Une fois de plus, par orgueil et aveuglement, l’exécutif a pris le risque d’endosser la figure de l’incendiaire là où sa responsabilité était au contraire de tenter de stabiliser le jeu le plus longtemps possible. Parce qu’il ne voulait pas tomber comme son prédécesseur, le président du MoDem a misé sur un coup de poker en demandant un vote de confiance à l’Assemblée nationale, lundi, qui, selon toute probabilité, lui sera refusé. Il a perdu sur toute la ligne, au risque d’entraîner le pays dans un épisode particulièrement dangereux.

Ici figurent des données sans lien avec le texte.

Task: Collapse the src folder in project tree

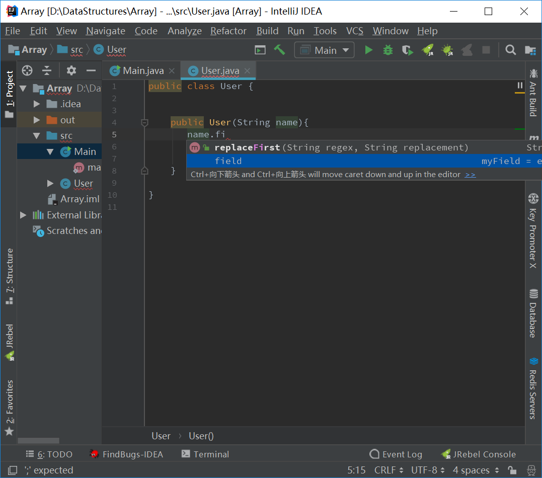Action: click(x=37, y=136)
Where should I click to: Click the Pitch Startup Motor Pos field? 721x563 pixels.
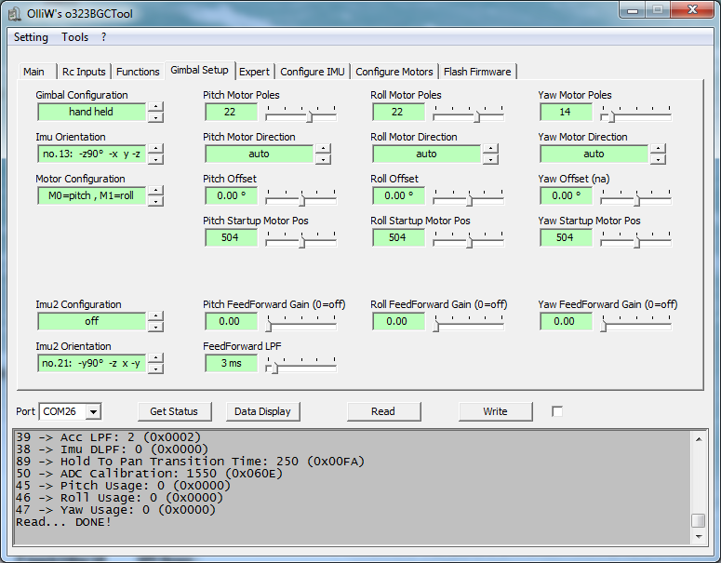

De la colère qui sourd dans le pays le Rassemblement national apparaît aujourd’hui comme le principal bénéficiaire. Ni les ennuis judiciaires de Marine Le Pen, ni la juvénilité de Jordan Bardella, ni les virages à 180 degrés du parti qui oscille entre radicalité et quête de respectabilité, ni sa versatilité et son amateurisme sur les questions budgétaires n’entament la dynamique. Le moteur est ailleurs : il suffit à ses dirigeants d’exploiter les faiblesses et les renoncements de ceux qui prétendaient le combattre pour prospérer.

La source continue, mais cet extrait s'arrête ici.